[WHAT THE TASK ASKS]
Copy out every line of the records in which "computer" can be found.
+ + + + + + +
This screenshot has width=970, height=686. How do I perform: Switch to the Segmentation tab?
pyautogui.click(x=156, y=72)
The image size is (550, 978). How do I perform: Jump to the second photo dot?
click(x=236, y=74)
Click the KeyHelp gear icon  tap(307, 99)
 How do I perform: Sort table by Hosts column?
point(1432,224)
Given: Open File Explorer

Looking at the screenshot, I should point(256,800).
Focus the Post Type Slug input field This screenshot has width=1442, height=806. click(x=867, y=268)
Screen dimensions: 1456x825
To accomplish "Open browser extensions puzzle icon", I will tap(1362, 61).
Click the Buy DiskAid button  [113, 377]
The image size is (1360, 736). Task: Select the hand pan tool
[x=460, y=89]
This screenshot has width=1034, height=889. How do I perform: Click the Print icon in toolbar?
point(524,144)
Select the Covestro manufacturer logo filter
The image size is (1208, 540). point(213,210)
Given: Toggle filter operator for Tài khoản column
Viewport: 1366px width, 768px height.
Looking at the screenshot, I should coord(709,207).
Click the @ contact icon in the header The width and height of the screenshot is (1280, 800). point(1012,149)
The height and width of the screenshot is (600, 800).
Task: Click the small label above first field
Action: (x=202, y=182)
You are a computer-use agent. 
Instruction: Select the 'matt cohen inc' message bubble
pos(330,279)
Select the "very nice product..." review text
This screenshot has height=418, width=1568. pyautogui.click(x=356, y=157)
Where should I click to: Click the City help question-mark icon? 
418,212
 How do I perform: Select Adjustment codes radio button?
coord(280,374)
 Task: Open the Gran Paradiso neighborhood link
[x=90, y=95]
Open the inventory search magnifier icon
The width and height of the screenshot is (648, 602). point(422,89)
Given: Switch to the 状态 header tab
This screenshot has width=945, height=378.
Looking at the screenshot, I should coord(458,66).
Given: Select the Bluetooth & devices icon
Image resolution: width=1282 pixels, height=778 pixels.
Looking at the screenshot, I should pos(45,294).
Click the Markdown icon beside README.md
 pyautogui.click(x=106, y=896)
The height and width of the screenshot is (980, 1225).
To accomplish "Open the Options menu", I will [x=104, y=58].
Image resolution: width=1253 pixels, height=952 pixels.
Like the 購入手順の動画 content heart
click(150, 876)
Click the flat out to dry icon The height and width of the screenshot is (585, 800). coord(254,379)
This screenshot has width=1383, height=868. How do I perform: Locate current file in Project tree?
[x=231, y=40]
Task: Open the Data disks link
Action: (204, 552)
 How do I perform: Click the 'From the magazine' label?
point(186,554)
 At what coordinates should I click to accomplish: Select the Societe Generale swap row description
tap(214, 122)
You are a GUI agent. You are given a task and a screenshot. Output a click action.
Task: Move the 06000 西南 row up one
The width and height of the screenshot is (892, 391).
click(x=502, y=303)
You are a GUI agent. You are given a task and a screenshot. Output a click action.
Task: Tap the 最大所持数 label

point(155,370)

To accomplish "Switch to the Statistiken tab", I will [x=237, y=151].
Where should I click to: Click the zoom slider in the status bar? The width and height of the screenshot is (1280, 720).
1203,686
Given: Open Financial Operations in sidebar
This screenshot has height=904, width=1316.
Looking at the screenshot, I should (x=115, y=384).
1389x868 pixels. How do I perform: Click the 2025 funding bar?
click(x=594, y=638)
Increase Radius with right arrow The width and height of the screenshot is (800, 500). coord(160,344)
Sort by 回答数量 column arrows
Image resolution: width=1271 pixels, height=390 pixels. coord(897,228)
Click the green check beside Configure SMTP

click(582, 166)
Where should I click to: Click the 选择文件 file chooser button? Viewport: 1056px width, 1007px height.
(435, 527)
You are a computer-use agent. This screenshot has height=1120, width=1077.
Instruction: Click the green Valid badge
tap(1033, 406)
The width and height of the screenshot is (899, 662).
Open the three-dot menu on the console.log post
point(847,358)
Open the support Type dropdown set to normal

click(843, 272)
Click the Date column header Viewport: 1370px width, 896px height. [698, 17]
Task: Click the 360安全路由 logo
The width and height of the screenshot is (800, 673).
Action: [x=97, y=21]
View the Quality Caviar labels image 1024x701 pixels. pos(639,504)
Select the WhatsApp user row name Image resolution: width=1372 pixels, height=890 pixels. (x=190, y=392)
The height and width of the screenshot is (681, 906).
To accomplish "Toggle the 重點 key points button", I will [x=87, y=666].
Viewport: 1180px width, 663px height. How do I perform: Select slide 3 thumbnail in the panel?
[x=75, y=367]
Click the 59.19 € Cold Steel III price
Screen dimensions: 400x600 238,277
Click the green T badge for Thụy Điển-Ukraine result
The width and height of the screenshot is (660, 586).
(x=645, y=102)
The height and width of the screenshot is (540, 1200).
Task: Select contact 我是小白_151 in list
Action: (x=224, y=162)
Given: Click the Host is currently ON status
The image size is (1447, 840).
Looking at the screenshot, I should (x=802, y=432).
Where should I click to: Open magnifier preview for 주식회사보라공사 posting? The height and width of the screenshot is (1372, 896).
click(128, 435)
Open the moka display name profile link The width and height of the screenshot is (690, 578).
+ + + + + + +
[TASK ANSWER]
You are a computer-use agent. 
You are a computer-use agent. This screenshot has height=1120, width=1077.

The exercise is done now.